◆ Instructions to follow: Begin at the first line of the records below and, please, give each line again exactly until the line with "You are a computer-use agent. The width" is included.

(Saved entries)

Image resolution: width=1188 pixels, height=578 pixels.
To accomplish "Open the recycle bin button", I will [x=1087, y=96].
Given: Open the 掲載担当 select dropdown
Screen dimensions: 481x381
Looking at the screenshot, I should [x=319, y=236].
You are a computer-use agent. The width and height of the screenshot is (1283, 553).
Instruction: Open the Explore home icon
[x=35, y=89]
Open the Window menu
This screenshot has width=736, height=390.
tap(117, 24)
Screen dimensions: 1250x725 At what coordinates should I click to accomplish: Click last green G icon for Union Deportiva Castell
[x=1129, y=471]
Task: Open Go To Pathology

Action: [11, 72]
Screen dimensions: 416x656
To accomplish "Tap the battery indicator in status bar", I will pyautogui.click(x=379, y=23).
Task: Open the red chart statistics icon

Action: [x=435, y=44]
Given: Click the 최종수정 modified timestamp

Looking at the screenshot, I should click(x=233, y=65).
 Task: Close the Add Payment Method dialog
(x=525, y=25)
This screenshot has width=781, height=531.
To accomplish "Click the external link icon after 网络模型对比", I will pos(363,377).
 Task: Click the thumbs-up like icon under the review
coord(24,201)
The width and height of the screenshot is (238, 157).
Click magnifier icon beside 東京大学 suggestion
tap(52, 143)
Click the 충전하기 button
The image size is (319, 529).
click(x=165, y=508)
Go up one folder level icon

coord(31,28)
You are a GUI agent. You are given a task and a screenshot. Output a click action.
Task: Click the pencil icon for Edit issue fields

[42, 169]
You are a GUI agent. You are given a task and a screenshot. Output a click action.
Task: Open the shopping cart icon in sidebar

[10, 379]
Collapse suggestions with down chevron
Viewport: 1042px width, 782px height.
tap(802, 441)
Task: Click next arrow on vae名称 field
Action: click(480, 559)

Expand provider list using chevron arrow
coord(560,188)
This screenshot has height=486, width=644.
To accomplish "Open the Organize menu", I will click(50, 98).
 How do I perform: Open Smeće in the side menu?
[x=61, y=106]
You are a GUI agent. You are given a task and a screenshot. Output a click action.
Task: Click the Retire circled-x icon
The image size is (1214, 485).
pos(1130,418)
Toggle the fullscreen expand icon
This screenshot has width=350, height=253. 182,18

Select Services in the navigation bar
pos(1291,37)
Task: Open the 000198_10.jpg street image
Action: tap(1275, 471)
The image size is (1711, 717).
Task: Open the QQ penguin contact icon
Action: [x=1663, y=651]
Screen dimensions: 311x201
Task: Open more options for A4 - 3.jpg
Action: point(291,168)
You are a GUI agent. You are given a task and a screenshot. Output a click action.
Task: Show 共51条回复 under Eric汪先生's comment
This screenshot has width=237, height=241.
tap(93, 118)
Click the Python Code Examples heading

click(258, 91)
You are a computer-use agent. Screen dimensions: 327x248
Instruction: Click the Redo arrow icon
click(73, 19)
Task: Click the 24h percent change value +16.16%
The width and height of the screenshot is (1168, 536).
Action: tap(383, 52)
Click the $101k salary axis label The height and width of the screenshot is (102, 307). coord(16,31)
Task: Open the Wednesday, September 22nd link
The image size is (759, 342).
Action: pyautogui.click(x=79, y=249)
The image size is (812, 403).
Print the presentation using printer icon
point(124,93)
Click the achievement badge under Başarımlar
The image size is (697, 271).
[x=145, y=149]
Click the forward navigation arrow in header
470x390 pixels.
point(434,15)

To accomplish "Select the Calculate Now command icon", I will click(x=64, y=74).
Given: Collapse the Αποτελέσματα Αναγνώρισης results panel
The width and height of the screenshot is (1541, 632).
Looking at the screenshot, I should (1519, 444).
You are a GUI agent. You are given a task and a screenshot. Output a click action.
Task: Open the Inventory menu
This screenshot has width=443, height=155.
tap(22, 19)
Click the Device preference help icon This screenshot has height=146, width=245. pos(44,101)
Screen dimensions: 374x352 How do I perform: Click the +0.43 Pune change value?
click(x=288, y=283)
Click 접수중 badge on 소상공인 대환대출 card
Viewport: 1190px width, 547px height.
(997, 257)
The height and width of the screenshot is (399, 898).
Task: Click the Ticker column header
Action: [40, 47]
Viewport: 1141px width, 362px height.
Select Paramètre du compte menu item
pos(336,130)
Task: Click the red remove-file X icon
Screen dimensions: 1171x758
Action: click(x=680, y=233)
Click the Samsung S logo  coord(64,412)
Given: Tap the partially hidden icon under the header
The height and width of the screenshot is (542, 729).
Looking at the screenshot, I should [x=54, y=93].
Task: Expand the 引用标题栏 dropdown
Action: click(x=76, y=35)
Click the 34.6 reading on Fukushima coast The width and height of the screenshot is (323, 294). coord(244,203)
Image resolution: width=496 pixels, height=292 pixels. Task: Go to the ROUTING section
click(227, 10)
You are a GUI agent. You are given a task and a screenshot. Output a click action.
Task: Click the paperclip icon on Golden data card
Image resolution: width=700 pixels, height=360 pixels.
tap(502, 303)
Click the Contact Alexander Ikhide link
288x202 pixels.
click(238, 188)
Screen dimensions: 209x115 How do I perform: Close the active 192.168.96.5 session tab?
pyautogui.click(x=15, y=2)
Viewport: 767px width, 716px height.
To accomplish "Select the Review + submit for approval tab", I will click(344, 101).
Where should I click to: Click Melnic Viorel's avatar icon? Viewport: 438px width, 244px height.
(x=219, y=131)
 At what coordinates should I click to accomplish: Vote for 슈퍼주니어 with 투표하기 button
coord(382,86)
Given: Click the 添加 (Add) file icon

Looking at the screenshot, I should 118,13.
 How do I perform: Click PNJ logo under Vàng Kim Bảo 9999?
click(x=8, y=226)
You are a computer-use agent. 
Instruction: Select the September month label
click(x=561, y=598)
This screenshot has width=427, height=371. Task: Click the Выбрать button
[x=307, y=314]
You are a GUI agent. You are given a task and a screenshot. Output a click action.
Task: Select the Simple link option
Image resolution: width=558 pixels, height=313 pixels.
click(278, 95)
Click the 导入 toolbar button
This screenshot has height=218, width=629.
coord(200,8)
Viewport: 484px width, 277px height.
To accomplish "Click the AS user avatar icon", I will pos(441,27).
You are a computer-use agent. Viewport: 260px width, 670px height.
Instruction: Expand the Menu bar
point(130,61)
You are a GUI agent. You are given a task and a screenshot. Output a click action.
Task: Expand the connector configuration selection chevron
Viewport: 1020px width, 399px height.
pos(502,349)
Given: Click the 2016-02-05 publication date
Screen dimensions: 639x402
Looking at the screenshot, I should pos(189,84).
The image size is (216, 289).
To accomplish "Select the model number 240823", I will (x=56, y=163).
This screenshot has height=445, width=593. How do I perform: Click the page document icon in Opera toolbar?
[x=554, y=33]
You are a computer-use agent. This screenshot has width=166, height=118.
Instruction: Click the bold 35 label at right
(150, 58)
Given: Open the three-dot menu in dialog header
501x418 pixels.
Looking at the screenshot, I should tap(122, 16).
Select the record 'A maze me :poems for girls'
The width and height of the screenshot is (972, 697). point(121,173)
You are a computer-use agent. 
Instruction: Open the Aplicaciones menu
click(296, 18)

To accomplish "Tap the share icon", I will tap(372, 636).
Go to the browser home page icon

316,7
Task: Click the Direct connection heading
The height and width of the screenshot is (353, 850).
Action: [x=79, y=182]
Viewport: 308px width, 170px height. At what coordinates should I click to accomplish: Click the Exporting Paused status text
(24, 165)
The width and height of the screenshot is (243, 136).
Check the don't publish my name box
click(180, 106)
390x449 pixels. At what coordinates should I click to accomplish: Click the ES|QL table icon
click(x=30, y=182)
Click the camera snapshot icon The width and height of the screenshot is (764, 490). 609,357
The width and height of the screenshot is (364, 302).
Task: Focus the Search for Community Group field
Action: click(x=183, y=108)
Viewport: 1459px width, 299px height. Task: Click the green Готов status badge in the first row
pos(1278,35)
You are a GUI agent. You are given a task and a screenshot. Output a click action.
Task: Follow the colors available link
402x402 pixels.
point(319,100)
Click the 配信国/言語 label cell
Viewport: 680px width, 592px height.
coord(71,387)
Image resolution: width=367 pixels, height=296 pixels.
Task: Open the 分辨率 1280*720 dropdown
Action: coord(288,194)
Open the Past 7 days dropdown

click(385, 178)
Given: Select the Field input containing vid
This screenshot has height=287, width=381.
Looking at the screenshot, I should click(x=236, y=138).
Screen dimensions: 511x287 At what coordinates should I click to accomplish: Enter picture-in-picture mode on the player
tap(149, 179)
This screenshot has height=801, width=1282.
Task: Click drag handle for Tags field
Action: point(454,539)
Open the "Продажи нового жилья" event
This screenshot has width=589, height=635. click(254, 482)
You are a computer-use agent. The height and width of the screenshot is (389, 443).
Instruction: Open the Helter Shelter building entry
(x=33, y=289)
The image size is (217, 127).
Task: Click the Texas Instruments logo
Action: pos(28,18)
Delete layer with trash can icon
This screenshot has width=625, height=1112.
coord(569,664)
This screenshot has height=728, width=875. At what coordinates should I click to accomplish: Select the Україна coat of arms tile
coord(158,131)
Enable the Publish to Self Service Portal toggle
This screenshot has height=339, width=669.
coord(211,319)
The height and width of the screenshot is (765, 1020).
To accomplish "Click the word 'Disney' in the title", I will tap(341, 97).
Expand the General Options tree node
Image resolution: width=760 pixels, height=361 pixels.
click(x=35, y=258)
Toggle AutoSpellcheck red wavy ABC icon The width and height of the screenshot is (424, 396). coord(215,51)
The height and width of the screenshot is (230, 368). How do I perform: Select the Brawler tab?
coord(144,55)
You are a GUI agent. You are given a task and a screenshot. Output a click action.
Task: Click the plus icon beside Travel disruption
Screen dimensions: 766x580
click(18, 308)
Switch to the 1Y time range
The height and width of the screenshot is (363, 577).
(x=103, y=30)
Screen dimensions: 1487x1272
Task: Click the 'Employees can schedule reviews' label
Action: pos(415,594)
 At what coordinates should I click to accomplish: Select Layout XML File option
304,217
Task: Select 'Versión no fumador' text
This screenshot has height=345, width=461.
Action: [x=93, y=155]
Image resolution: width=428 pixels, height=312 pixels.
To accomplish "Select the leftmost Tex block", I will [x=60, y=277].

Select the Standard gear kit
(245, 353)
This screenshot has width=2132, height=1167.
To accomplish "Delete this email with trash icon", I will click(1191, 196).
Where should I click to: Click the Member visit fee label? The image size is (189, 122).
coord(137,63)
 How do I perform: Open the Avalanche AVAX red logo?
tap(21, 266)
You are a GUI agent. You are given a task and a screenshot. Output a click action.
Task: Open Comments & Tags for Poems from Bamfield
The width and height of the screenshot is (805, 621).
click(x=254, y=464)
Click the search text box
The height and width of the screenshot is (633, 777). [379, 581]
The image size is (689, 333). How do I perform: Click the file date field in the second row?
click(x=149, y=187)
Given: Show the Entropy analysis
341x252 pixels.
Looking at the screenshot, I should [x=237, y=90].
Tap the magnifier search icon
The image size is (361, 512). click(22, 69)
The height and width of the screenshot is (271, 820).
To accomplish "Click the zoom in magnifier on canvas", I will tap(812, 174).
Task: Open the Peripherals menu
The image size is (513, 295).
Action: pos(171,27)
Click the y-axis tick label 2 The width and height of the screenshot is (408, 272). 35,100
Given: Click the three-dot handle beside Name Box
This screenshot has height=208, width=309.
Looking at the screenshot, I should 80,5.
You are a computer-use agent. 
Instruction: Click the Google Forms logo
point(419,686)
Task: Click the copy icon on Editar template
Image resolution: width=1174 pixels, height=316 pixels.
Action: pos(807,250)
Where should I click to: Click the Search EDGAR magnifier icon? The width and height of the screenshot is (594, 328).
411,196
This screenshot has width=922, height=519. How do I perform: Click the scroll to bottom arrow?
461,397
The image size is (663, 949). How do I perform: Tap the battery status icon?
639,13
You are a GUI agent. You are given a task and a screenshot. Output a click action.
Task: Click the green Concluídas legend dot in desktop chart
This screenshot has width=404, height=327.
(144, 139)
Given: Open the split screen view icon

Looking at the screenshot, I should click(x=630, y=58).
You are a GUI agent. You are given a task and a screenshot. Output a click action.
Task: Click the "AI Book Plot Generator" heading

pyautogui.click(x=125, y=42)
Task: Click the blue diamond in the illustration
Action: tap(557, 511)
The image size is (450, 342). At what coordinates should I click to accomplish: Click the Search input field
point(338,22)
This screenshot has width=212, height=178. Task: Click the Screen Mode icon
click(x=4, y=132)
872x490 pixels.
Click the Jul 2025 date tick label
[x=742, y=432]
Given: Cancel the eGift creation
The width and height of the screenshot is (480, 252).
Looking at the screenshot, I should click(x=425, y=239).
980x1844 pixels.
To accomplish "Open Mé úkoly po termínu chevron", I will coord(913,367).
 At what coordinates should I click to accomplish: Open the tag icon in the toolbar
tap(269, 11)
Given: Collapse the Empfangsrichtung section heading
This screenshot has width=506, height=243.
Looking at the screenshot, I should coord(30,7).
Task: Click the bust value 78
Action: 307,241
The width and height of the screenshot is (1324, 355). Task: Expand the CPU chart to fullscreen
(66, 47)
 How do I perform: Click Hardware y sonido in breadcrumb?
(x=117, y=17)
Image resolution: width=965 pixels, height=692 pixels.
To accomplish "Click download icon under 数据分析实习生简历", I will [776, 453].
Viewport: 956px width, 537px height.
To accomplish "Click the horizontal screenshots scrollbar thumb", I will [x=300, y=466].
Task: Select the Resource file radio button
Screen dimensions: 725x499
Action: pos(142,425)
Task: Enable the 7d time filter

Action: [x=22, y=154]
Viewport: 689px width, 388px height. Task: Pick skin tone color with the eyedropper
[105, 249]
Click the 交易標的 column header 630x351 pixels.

◆ Exercise answer:
Image resolution: width=1188 pixels, height=578 pixels.
To accomplish "Open the recycle bin button", I will [x=1087, y=96].
Given: Open the 掲載担当 select dropdown
Screen dimensions: 481x381
Looking at the screenshot, I should [x=319, y=236].
You are a computer-use agent. The width and height of the screenshot is (1283, 553).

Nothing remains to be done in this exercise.